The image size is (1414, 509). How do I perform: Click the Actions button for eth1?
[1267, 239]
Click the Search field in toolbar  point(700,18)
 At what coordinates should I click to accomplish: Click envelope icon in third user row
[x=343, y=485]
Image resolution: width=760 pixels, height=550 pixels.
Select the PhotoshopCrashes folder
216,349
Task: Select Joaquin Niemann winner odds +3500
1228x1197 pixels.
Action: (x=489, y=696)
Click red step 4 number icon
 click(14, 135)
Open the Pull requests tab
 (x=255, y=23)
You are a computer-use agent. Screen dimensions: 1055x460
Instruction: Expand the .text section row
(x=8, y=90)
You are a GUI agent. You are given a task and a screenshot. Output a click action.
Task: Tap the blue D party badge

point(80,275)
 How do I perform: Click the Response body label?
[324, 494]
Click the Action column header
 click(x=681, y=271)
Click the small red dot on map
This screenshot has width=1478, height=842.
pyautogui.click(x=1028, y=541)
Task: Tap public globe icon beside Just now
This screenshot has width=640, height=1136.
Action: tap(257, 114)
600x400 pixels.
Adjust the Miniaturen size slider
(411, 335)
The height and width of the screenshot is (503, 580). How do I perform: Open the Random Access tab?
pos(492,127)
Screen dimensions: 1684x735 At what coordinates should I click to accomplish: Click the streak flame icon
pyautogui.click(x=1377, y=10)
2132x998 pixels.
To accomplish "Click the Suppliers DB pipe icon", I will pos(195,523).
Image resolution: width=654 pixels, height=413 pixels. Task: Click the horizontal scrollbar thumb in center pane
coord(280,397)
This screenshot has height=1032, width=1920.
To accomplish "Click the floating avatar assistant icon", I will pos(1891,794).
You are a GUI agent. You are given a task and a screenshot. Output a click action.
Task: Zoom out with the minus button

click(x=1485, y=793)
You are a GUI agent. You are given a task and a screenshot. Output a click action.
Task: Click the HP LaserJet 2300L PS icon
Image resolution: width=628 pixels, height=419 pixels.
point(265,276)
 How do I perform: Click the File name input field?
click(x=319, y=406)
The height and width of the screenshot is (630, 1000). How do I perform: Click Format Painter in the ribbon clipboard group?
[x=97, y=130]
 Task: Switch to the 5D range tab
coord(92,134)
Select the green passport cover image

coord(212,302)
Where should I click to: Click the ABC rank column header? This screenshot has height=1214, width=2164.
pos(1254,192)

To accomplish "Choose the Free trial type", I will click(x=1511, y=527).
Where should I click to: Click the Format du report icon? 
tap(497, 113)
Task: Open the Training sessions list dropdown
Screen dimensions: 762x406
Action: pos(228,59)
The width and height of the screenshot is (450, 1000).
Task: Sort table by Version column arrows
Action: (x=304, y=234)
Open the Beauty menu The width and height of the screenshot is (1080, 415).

☆ ☆ ☆ ☆ ☆ ☆ ☆

Can you copy the rows character for character, from the line with "Click the Search" to the line with "click(x=681, y=271)", including both of those lines?

# Final answer
Click the Search field in toolbar  point(700,18)
 At what coordinates should I click to accomplish: Click envelope icon in third user row
[x=343, y=485]
Image resolution: width=760 pixels, height=550 pixels.
Select the PhotoshopCrashes folder
216,349
Task: Select Joaquin Niemann winner odds +3500
1228x1197 pixels.
Action: (x=489, y=696)
Click red step 4 number icon
 click(14, 135)
Open the Pull requests tab
 (x=255, y=23)
You are a computer-use agent. Screen dimensions: 1055x460
Instruction: Expand the .text section row
(x=8, y=90)
You are a GUI agent. You are given a task and a screenshot. Output a click action.
Task: Tap the blue D party badge

point(80,275)
 How do I perform: Click the Response body label?
[324, 494]
Click the Action column header
 click(x=681, y=271)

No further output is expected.